It was one of those click-bait headings I found irresistible, so I clicked.
Page 1470 of Arthur Mee’s Children’s Encyclopedia falls open automatically as soon as you pick up Volume 2, a page opened so many times fifty to sixty years ago. Opposite is a picture of how the telegram we might have handed in at the post office forty years before that would have been sent by Morse Code to a friend a hundred miles away. On the following pages are more photographs of the incredible electronic equipment of the day: Wonders of the Telegraph Office, How a Picture is Telegraphed, The Wonder Machine That Brings The News. They still captured your imagination as late as the nineteen-sixties.
But it was the table of Morse Code on page 1470 I always turned to. It shows only the letters, not the number or punctuation codes, but it was enough to get started.
Duncan lived across the road. I could see his bedroom window from my bedroom window. Equipped with flashlights, we could send each other messages at night in Morse Code, a short flash for a dot, a long one for a dash, just like the battleships in Sink the Bismark.
•••• • • – •• • – •• – – – (HELLO)
After a long pause he replied
•••• • • – •• • – •• – – – (HELLO)
• – – •••• • • – • • • – • – • • – • – – – – – •• – (WHERE ARE YOU)

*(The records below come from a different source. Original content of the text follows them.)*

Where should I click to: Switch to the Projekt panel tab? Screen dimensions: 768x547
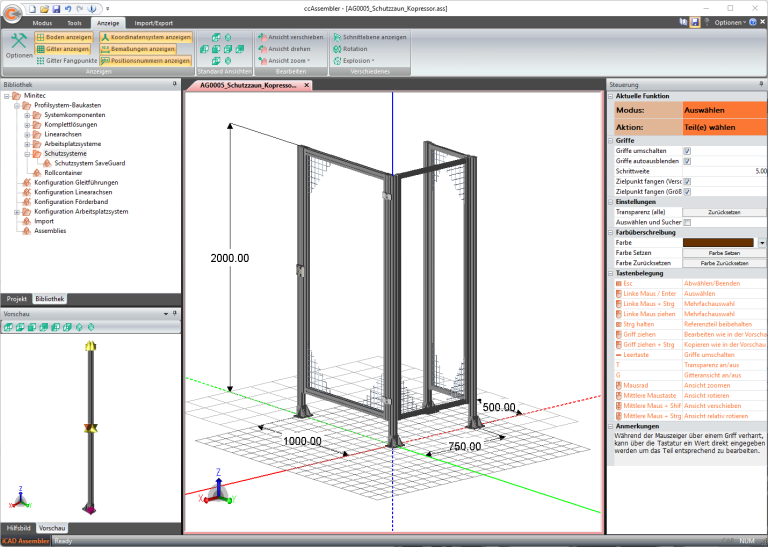(16, 299)
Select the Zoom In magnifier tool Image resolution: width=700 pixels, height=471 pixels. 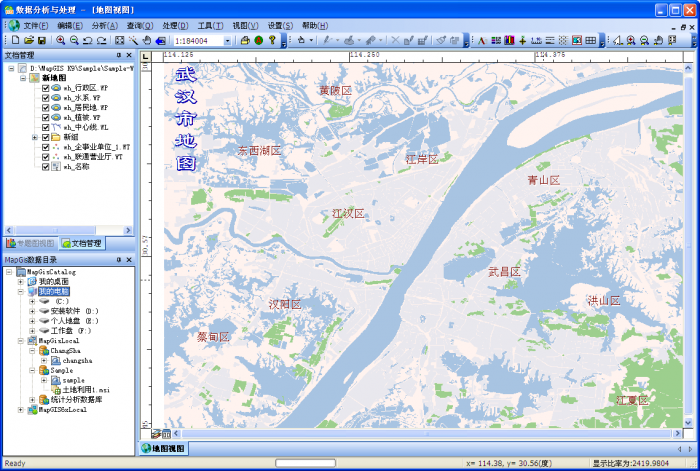61,40
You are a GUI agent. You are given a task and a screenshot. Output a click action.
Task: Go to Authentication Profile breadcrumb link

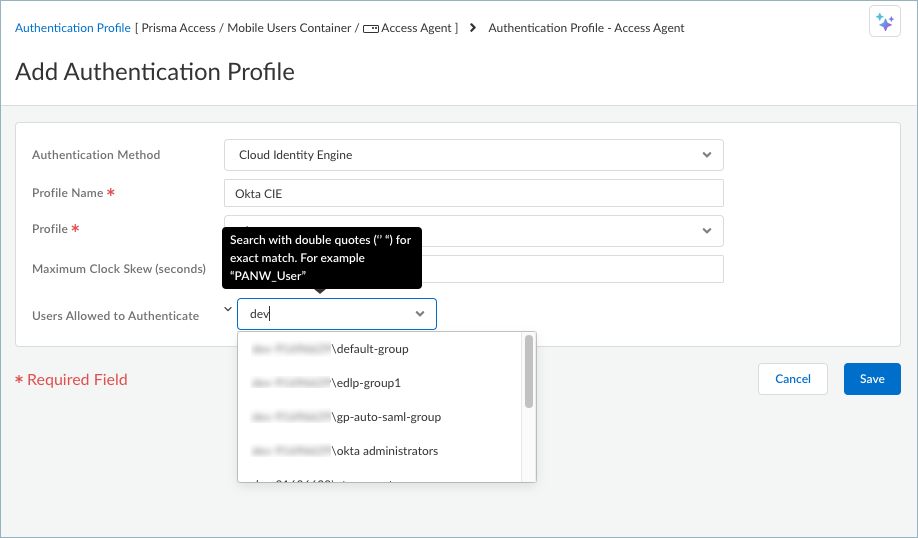tap(72, 28)
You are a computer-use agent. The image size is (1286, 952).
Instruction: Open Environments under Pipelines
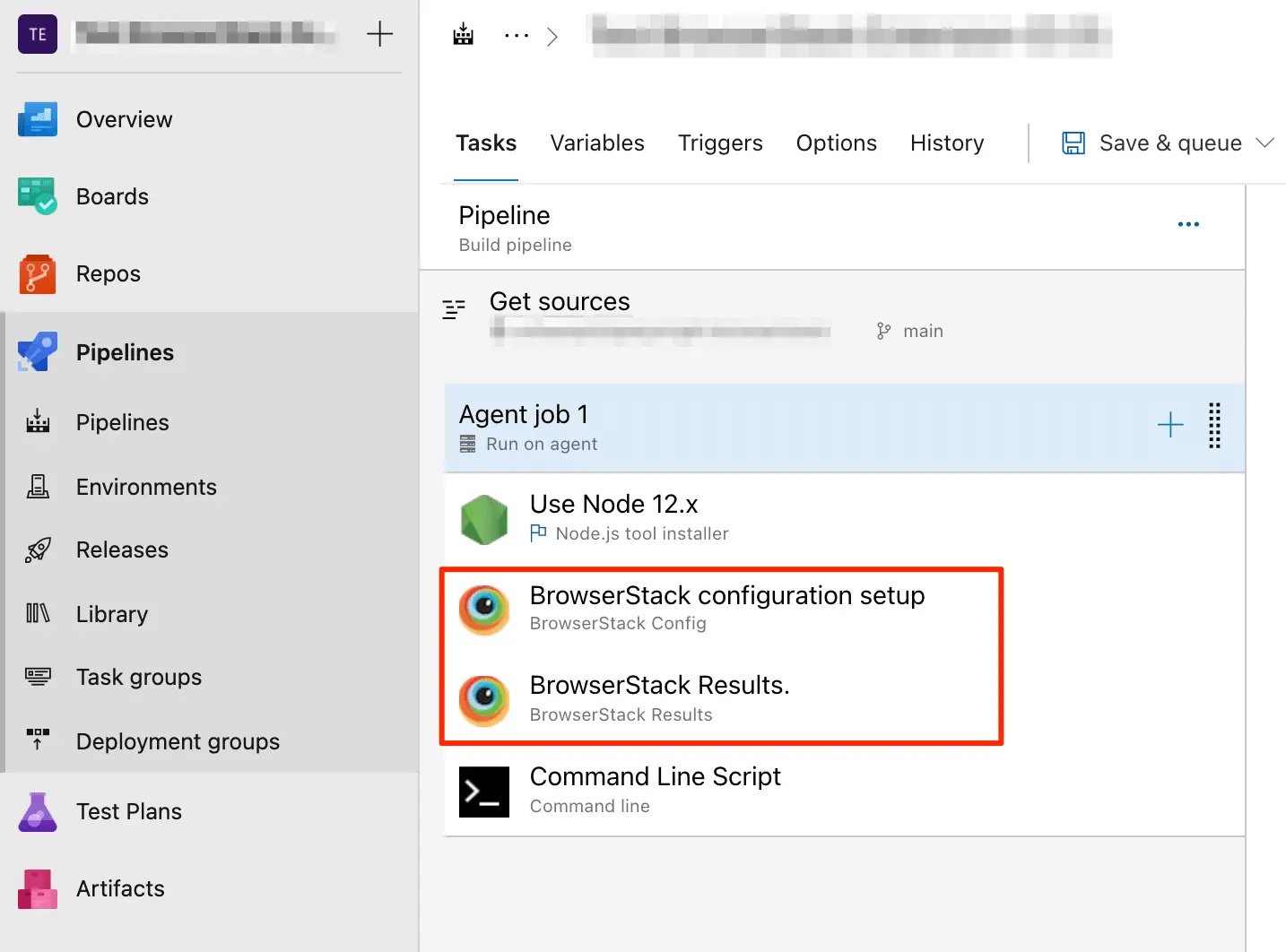pos(146,487)

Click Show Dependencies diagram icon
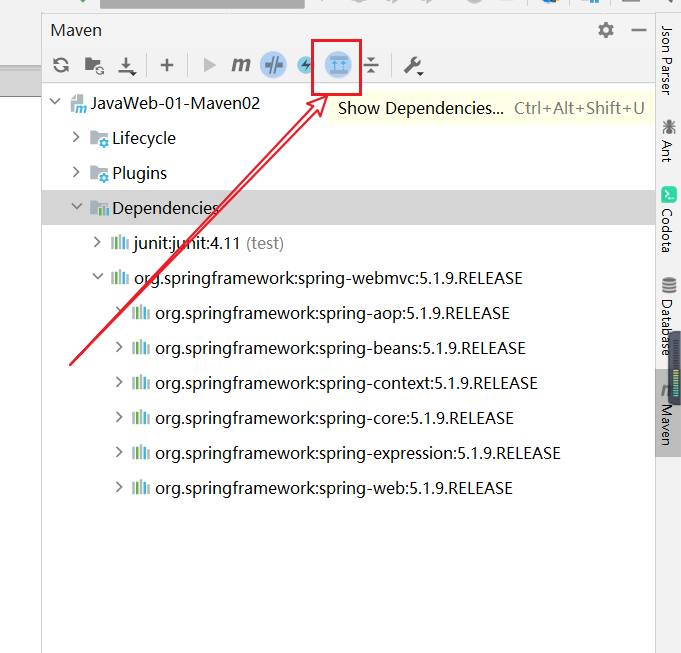click(338, 66)
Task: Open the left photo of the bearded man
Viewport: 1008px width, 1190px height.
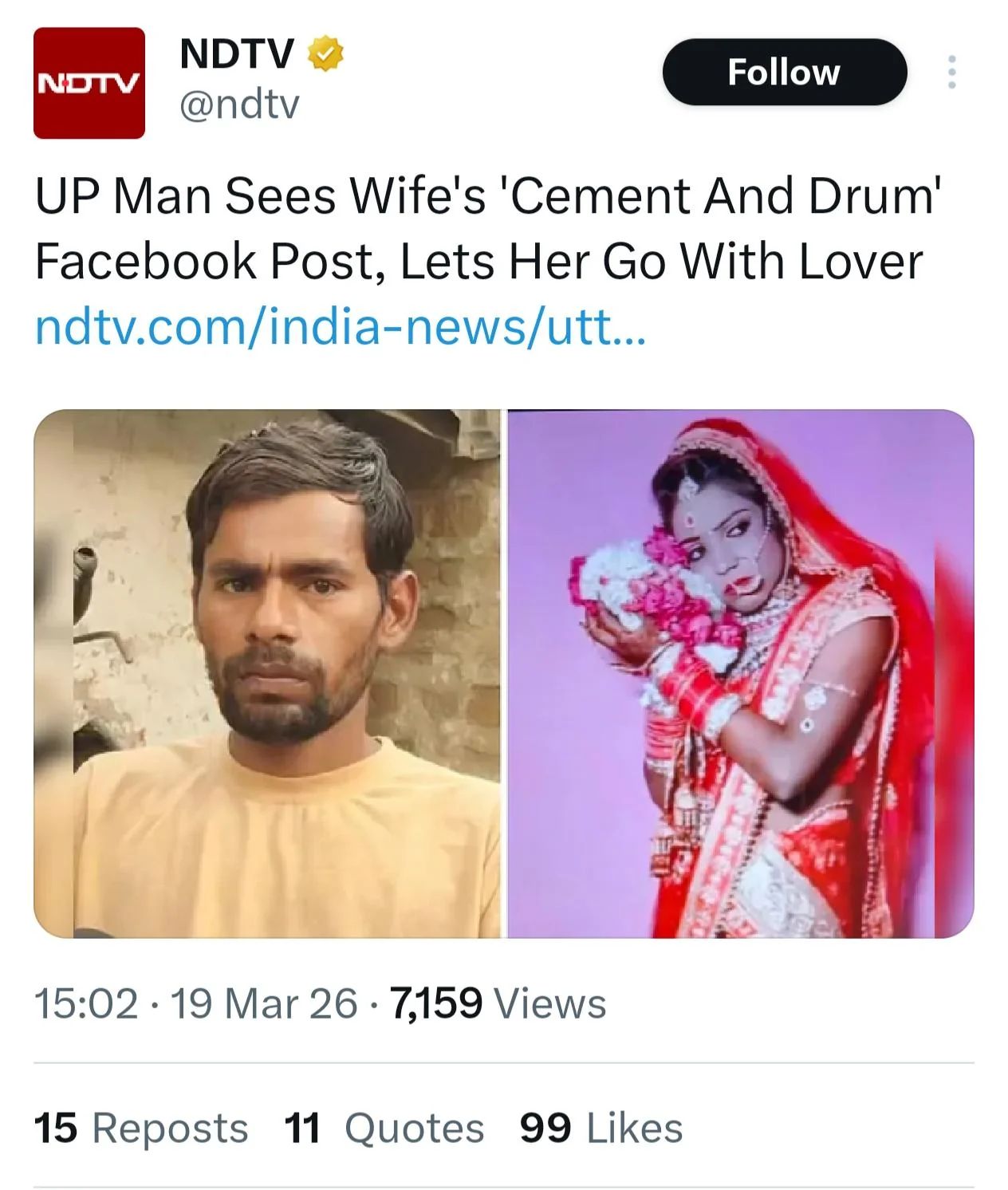Action: coord(267,673)
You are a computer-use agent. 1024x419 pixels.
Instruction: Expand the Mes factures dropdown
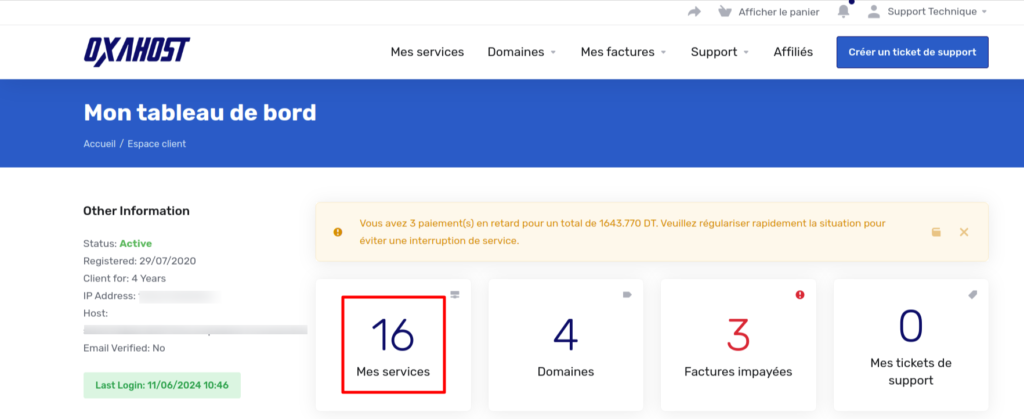pyautogui.click(x=623, y=52)
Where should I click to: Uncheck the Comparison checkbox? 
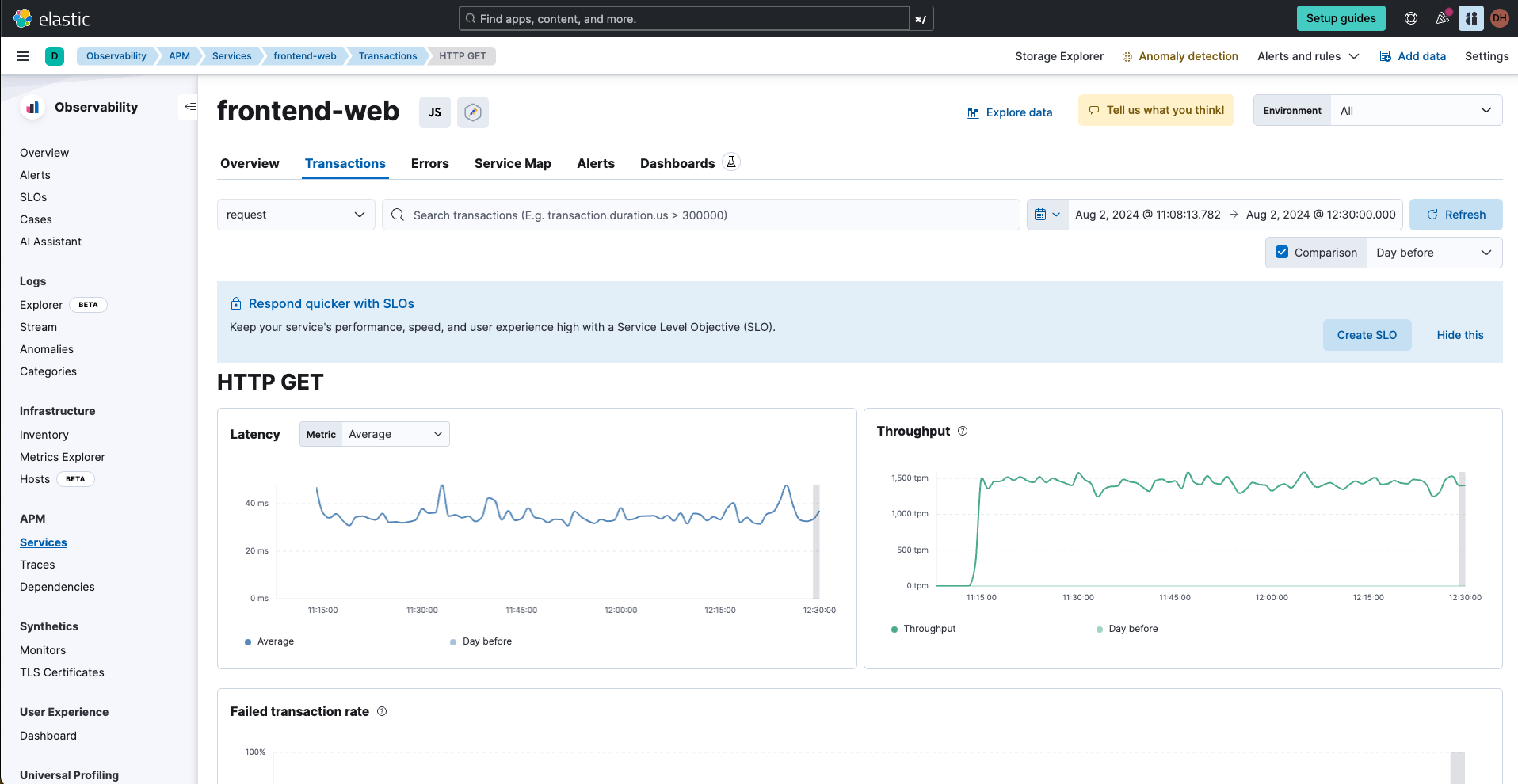[x=1282, y=252]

Then after another long pause
• – – •••• • – – (WHAT)
The problem was, of course, that it takes so long to become proficient in Morse Code we couldn’t do it. Apart from having nothing to talk about. We were never able to send messages from one end of the street to the other, or get our Cubs Signaller Badges. You have to take your hats off to the Monty Python cast learning to perform Gunfight at the O.K. Corral in Morse Code, not to mention Julius Caesar on an Aldis Lamp and Wuthering Heights in Semaphor. Kids don’t know they’re born these days with their Snapchat and Instagram.
On clicking the link I was told that Samuel Morse was born on this day (April 27th) in 1791, and that he patented his telegraph system in 1838 and worked with Alfred Vail to create the Morse Code to translate letters into long and short pulses and back again.
So on to the quiz. How well do you know your dots and dashes? Pretty well, it seems. I got them all right. Our childhoods weren’t entirely wasted.
I probably used the same page in my childhood; I had a set of walkie talkies that had a morse button. Seeing characters on TV tap out some important message on a piece of plumbing to aid their escape impressed me, but the reality was that a LOT of practice was required, and I didn't get as far as learning any of the characters. 10/10? .-- . .-.. .-.. / -.. --- -. .
ReplyDeleteThanks. Well done to you too. You're definitely not Terry Hardy.